## [What to do]
Every entry in the listing below is to be output unchanged.

☆ ☆ ☆ ☆ ☆

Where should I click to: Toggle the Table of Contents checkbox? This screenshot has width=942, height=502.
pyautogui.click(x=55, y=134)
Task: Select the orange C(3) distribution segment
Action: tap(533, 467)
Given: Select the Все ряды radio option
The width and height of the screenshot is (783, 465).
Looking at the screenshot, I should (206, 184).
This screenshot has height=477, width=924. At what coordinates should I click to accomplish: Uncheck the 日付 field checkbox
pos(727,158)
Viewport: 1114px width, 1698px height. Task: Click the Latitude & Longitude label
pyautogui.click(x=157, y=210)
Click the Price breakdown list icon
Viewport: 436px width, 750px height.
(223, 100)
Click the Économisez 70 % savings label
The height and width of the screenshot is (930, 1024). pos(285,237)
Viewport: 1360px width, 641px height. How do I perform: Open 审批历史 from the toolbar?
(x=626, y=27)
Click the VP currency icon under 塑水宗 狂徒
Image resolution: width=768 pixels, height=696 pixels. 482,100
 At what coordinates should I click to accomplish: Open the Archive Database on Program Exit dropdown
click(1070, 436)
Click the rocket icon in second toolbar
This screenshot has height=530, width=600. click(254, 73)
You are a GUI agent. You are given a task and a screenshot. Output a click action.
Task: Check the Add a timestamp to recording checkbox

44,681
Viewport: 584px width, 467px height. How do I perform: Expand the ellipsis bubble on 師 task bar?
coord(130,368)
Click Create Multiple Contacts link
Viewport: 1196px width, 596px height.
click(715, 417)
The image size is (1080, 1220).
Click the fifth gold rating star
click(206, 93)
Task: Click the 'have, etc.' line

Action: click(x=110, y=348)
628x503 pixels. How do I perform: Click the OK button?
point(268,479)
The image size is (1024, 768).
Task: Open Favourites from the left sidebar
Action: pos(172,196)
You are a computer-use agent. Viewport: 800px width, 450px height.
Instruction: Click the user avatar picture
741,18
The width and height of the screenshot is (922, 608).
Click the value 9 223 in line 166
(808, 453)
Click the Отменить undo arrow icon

☆ ☆ ☆ ☆ ☆

## [Written solution]
Where should I click to: Toggle the Table of Contents checkbox? This screenshot has width=942, height=502.
pyautogui.click(x=55, y=134)
Task: Select the orange C(3) distribution segment
Action: tap(533, 467)
Given: Select the Все ряды radio option
The width and height of the screenshot is (783, 465).
Looking at the screenshot, I should (206, 184).
This screenshot has height=477, width=924. At what coordinates should I click to accomplish: Uncheck the 日付 field checkbox
pos(727,158)
Viewport: 1114px width, 1698px height. Task: Click the Latitude & Longitude label
pyautogui.click(x=157, y=210)
Click the Price breakdown list icon
Viewport: 436px width, 750px height.
(223, 100)
Click the Économisez 70 % savings label
The height and width of the screenshot is (930, 1024). pos(285,237)
Viewport: 1360px width, 641px height. How do I perform: Open 审批历史 from the toolbar?
(x=626, y=27)
Click the VP currency icon under 塑水宗 狂徒
Image resolution: width=768 pixels, height=696 pixels. 482,100
 At what coordinates should I click to accomplish: Open the Archive Database on Program Exit dropdown
click(1070, 436)
Click the rocket icon in second toolbar
This screenshot has height=530, width=600. click(254, 73)
You are a GUI agent. You are given a task and a screenshot. Output a click action.
Task: Check the Add a timestamp to recording checkbox

44,681
Viewport: 584px width, 467px height. How do I perform: Expand the ellipsis bubble on 師 task bar?
coord(130,368)
Click Create Multiple Contacts link
Viewport: 1196px width, 596px height.
click(715, 417)
The image size is (1080, 1220).
Click the fifth gold rating star
click(206, 93)
Task: Click the 'have, etc.' line

Action: click(x=110, y=348)
628x503 pixels. How do I perform: Click the OK button?
point(268,479)
The image size is (1024, 768).
Task: Open Favourites from the left sidebar
Action: pos(172,196)
You are a computer-use agent. Viewport: 800px width, 450px height.
Instruction: Click the user avatar picture
741,18
The width and height of the screenshot is (922, 608).
Click the value 9 223 in line 166
(808, 453)
Click the Отменить undo arrow icon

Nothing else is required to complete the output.